Personalmanagement – Führung – Organisation: eine Trias, die sich mit menschlichem Verhalten in unterschiedlichen sozialen Kontexten – von Unternehmen über Non-Profit-Organisationen bis hin zu informellen sozialen Gruppen und Ethik im Management – beschäftigt. Die Autorinnen und Autoren führen auf Basis vielfältiger theoretischer Zugänge Studierende und interessierte Praktikerinnen und Praktiker in zentrale management- und organisationstheoretische Problemstellungen ein, die aus dem Zusammenspiel von Menschen und Organisationen entstehen.

Sich daraus ergebende Fragestellungen sind z. B.:

  • Wie gelingt die Rekrutierung der richtigen Mitarbeiterinnen und Mitarbeiter?
  • Was ist gute Führung?
  • Welche Organisationsformen sind für welche Aufgaben besonders geeignet?
  • Welche Bedeutung haben Digitalisierung und Nachhaltigkeit in der Arbeitswelt?

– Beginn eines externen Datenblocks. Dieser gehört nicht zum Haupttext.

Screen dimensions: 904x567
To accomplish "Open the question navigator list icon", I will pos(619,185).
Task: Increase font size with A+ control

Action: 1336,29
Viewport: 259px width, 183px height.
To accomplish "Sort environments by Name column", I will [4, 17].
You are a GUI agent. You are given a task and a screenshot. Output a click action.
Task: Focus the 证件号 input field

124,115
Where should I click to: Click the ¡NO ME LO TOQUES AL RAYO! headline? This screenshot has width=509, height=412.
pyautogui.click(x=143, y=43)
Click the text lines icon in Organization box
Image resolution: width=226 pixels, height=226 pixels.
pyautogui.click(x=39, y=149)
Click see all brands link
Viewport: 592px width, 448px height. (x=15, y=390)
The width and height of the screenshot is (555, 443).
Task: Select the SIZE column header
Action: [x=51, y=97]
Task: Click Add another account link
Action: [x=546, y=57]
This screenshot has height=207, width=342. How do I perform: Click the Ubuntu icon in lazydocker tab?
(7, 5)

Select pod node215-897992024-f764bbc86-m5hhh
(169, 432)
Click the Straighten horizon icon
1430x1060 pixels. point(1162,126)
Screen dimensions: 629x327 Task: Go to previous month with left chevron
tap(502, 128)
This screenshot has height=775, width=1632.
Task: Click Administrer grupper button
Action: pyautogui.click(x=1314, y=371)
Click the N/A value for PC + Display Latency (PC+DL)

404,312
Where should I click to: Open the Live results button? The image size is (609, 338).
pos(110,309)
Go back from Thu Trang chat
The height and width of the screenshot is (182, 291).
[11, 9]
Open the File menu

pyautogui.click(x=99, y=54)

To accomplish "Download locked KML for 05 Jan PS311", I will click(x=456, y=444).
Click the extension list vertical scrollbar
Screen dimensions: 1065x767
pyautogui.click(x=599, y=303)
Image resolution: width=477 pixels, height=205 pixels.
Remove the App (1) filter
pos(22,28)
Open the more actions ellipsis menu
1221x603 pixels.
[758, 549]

Diese und weitere Fragen werden in kompakter Form diskutiert, mit theoretischen Konzepten verständlich unterlegt und anhand von Praxisbeispielen erläutert. Die Kapitel dieses Standardwerks wurden entweder komplett neu verfasst oder gründlich überarbeitet und aktualisiert.



Verena Bader, Universitätsassistentin Post-Doc am Interdisziplinaren Institut für Verhaltenswissenschaftlich Orientiertes Management der WU Wien. Studium der Kulturwirtschaft an der Universität Passau, danach Universität der Bundeswehr München. Forschungsaufenthalte an der Cornell University und an der Vrije Universiteit Amsterdam. Forschungsschwerpunkte: Digitales Personalmanagement, Future of Work, Employment Relations.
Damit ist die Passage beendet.